氟康唑的合成工艺研究及优化

目的 研究高效广谱抗真菌药物氟康唑的合成路线并优化其工艺。方法 以间二氟苯为起始原料，经酰基化、烷基化、环氧化、缩合得氟康唑，并考察各步的反应原理和影响因素。结果与结论 第一步采用无溶剂法；第二步以甲苯为溶剂，最佳投料比m（酰化产物） : m（NaHCO3）: m（1H-1,2,4-三氮唑）= 1 : 2 : 1，以PEG-600为相转移催化剂，回流反应5 h；第三、四步“一锅煮”为最优工艺条件。该路线条件温和，原料廉价易得，成本低，产物纯度高，总收率（56%）远高于相关报道路线,适合工业化生产。

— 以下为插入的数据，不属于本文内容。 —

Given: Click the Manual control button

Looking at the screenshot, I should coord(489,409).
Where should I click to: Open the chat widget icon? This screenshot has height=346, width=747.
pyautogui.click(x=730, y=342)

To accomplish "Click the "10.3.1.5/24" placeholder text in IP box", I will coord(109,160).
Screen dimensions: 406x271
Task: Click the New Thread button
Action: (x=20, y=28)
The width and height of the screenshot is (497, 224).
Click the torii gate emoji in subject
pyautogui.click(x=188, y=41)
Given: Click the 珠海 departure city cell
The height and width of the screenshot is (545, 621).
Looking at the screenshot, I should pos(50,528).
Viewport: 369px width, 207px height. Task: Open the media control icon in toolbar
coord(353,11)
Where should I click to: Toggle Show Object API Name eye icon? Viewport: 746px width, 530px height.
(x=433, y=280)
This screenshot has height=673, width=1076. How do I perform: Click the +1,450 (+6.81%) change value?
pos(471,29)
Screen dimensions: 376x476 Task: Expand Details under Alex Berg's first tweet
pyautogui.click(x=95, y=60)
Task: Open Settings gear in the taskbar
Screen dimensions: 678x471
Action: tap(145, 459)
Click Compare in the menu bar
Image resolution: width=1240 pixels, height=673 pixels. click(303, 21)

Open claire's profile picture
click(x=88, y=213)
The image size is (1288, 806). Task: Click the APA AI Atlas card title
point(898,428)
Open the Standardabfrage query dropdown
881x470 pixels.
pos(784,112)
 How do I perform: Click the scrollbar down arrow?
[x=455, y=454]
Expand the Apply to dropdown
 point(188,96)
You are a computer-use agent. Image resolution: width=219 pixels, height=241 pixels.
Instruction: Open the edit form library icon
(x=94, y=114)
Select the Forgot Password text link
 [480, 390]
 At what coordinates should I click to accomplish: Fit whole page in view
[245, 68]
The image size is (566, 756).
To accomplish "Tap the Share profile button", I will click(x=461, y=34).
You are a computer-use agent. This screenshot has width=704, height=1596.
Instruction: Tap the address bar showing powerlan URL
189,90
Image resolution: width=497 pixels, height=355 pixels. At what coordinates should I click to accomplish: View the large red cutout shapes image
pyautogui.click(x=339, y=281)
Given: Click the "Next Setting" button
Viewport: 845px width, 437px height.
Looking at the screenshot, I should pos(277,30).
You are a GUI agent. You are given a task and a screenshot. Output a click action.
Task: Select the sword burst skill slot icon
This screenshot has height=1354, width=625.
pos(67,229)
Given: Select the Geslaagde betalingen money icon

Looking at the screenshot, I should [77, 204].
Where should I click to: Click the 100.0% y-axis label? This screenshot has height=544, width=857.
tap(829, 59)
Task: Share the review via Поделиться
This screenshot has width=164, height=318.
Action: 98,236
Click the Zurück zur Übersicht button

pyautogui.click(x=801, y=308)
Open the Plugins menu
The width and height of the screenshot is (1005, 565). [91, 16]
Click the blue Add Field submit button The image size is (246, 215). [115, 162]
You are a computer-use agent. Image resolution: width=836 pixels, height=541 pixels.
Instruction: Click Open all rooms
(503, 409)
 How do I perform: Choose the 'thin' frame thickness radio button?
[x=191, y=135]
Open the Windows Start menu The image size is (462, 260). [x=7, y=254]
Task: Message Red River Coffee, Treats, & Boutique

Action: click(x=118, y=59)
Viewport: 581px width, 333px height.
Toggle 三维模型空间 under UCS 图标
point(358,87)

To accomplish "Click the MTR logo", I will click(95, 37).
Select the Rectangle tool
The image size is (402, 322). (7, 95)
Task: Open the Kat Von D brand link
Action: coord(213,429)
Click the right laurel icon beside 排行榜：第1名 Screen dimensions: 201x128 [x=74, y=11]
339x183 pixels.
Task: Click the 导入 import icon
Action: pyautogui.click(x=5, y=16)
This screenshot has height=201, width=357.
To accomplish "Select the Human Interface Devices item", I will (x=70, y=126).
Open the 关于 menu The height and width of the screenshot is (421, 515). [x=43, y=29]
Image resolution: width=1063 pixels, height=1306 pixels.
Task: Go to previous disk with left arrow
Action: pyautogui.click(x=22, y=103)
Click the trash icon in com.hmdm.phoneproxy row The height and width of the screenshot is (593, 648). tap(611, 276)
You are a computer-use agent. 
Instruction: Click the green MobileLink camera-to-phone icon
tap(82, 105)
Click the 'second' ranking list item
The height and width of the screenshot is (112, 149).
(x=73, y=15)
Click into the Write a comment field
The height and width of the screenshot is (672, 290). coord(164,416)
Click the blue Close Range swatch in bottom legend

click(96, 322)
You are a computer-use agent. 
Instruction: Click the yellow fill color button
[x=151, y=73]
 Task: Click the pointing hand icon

Optimization and study on the synthesis of fluconazole

We focus on optimizing the process route of fluconazole with potent and broad-spectrum antifungal activities.In the study,fluconazole was prepared via Friedel-Crafts acylation,alkylation,epoxidation and condensation reaction.What′s more,the mechanism and influencing factors of the procedure was investigated.According to the results of our study,we finally established the appropriate and viable method.Firstly,the m-difluorobenzene as starting material was reacted with chloroacetic chloride without other dissolvent to give intermediate acylated m-difluorobenzene,then it was refluxed with sodium bicarbonate and 1H-1,2,4-trizole for 5 h in the presence of toluene and PEG-600,finally after one pot epoxidation and condensation procedure,the target compounds was synthesized.The total synthesis was mild,economical and with high purity in 56% yield much higher than that of reported routes.